“İnsanoğlu korkutucu bir hızla aptallaşıyordu. Bazıları, evrimdeki bu gidişatı genetik mühendisliğin çözebileceğine dair büyük umutlar besliyordu. Ancak ne yazık ki, en büyük akıllar ve kaynaklar, saç dökülmesini önlemeye ve ereksiyon halini uzatmaya harcanıyordu.”
Sistem içinde kendini en iyi yere konumlandırmaya çalışan günümüz bireyi, farkında olarak ya da olmayarak mevcut şartlara ayak uydurmaya zorlanıyor. Daha çok para kazanmak ve daha lüks bir hayat sürmek için koşuşturan yığınlar, sistemin çemberinden geçerken sayısız manipülasyona da maruz kalıyor. Tüketim çılgınlığı, şaşalı reklamlar, marka fetişizmi, içi boş TV yayınları derken, kendimizi sistem tarafından çepeçevre kuşatılmış olarak buluyoruz. Öyle ki, sistemin bizler için yarattığı yapay gereksinimleri karşılayabilmek uğruna koca bir ömrü feda ettiğimizi bile göremez hale geliyoruz. Çalışıyoruz, para kazanıyoruz, ihtiyaçlarımızı gideriyoruz, para harcıyoruz ve sonra tekrar çalışıyoruz. Bunun bir kısır döngü olduğunu ve sistemin dişlileri tarafından öğütüldüğümüzü anladığımızdaysa iş işten çoktan geçmiş oluyor…

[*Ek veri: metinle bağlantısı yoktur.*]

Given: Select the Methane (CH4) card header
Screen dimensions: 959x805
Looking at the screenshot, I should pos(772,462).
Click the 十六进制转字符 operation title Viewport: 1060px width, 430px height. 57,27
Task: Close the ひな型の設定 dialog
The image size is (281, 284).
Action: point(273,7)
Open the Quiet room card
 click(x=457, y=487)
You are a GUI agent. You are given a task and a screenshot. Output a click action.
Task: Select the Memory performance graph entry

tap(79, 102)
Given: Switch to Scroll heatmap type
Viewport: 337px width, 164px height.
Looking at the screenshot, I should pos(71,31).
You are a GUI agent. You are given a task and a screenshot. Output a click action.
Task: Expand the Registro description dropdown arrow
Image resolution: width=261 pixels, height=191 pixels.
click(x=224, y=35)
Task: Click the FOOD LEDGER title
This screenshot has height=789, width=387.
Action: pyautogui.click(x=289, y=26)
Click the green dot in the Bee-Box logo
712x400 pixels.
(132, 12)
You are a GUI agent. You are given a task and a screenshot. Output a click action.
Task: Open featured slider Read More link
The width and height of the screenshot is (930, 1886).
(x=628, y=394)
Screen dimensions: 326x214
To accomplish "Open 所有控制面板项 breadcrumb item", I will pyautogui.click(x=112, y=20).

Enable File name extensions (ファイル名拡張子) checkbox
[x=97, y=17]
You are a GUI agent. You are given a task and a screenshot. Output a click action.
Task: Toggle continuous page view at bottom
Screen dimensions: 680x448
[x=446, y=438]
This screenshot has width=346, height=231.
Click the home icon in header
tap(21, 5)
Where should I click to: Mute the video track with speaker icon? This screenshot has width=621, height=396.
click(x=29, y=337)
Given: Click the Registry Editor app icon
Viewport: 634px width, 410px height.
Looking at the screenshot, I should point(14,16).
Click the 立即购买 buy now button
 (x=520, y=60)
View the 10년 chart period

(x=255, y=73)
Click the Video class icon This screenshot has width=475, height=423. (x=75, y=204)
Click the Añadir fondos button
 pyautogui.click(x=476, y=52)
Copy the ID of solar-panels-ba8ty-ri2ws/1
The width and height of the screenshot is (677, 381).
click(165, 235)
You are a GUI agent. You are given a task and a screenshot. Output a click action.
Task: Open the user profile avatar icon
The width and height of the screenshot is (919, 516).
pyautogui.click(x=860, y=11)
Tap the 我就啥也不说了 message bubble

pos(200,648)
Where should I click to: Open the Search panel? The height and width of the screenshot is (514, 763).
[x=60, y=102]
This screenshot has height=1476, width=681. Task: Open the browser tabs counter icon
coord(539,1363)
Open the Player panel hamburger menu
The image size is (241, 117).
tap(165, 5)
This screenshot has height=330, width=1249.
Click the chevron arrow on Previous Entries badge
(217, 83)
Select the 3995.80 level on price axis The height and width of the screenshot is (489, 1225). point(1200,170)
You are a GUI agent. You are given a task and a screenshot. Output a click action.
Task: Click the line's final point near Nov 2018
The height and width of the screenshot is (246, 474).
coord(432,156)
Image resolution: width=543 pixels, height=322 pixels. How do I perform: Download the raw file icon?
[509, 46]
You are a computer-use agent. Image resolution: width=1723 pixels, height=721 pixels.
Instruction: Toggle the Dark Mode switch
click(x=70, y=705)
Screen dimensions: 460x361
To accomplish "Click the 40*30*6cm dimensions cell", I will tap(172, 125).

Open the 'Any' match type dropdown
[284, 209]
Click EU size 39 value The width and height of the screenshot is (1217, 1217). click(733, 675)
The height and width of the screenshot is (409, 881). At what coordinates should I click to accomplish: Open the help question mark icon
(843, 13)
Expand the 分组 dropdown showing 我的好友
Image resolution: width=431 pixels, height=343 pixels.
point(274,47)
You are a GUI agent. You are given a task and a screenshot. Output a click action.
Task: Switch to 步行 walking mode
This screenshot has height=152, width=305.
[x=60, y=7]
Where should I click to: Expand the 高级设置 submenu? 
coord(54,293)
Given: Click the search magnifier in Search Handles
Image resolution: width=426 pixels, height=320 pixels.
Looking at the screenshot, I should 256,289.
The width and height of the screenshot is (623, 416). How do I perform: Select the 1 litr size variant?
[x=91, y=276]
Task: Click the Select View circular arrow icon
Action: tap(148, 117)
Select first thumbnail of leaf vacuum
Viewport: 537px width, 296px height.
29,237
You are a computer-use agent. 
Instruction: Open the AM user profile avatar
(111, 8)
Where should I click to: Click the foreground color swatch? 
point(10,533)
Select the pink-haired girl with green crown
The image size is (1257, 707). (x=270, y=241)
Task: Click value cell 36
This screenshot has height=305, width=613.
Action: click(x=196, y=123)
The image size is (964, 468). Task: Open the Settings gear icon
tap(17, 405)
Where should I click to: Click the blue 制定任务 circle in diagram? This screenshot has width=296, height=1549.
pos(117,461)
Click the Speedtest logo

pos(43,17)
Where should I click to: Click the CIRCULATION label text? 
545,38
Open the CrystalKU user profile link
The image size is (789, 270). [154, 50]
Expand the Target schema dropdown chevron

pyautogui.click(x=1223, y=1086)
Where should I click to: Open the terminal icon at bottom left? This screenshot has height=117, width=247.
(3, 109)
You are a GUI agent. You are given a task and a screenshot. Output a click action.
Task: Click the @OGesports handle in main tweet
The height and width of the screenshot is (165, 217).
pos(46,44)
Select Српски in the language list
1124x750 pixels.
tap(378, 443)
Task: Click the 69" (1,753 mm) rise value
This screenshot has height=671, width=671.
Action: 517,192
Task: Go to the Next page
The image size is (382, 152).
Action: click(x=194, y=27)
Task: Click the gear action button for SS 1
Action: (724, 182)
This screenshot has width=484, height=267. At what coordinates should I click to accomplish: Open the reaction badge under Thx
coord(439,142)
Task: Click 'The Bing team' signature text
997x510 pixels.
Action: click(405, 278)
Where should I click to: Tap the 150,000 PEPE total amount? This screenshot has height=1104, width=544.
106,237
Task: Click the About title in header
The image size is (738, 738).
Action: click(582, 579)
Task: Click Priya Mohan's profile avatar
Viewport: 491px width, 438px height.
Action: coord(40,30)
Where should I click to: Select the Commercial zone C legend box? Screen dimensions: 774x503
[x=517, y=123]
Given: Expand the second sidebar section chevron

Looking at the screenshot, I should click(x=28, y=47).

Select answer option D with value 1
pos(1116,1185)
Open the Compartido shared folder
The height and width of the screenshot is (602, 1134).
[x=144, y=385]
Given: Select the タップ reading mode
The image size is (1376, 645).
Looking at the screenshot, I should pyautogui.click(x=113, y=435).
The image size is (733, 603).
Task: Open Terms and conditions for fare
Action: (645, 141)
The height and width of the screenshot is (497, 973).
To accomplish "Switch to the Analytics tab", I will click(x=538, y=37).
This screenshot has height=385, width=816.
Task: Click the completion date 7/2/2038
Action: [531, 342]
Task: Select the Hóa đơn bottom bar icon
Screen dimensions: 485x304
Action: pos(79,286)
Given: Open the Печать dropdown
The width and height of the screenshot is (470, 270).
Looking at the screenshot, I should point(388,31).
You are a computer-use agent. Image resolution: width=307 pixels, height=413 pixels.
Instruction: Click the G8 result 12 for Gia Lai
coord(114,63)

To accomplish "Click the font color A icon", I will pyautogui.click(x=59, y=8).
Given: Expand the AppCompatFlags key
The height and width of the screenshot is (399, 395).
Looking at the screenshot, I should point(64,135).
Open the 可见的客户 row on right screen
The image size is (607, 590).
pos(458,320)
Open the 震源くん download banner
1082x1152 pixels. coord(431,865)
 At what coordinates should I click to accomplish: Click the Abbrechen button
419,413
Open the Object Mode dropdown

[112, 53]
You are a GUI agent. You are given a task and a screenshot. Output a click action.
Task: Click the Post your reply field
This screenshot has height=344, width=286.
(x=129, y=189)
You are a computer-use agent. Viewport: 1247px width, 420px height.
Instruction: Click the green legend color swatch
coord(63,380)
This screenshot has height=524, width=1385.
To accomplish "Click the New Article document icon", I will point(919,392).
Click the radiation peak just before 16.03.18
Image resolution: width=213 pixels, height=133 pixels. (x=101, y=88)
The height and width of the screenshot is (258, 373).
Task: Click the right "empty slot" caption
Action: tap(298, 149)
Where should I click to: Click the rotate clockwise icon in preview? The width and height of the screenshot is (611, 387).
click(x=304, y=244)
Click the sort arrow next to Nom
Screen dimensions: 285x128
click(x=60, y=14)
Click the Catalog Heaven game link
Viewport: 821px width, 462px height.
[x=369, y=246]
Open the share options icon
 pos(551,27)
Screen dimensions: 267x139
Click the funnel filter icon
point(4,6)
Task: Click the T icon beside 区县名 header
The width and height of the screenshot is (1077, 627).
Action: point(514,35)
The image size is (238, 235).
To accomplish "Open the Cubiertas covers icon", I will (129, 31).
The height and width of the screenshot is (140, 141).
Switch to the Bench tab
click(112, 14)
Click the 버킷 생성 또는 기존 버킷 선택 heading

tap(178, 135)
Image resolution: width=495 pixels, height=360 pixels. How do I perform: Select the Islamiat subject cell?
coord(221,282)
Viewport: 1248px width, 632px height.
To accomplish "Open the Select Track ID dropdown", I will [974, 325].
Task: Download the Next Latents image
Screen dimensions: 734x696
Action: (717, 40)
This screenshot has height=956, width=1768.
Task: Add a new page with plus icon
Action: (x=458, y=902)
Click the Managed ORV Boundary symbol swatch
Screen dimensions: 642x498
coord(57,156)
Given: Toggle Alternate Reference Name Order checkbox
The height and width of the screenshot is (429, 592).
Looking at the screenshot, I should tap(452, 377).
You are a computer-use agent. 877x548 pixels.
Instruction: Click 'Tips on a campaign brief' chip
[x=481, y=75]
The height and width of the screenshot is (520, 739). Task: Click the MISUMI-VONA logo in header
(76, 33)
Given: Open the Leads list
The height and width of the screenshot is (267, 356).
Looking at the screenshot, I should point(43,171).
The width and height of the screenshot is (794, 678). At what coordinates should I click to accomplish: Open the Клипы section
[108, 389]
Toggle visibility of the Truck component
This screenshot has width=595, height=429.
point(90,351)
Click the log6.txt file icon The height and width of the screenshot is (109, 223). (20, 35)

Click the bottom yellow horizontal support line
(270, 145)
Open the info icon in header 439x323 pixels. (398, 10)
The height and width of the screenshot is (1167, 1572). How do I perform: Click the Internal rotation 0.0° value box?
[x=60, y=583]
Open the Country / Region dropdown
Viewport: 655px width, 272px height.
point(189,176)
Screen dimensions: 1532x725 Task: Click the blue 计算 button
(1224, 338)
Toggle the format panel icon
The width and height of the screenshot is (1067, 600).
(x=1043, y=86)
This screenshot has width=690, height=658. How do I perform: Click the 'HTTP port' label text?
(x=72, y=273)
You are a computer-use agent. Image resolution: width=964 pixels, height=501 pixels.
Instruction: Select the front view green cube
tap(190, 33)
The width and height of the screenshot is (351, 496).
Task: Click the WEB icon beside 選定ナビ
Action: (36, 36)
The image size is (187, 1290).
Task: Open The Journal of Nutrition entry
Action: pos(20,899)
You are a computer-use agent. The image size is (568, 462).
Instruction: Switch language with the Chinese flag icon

Mike Judge‘ın yazıp yönettiği ve dilimize “Ahmaklar” olarak çevrilen Idiocracy, işte bu bakış açısından hareketle insanlığın geleceğini gözler önüne seren başarılı bir kara mizah örneği. Kadrosunda Luke Wilson, Maya Rudolph, Dax Shepard ve Terry Crews gibi oyuncuları barındıran film, gişede umduğunu bulamasa da mesajını tatmin edici bir berraklıkla vermeyi başardı. Azınlığı oluşturan zeki insanların üreme konusundaki çekincelerine karşın, geriye kalan çoğunluğun hızla üremesini merkezine oturtan yapım, bu manzaranın ileride ortaya çıkarabileceği distopik bir geleceğe odaklanıyor. Bunu yaparken de, sistemi besleyen kan damarlarına mizahi bir neşter atmayı ihmal etmiyor.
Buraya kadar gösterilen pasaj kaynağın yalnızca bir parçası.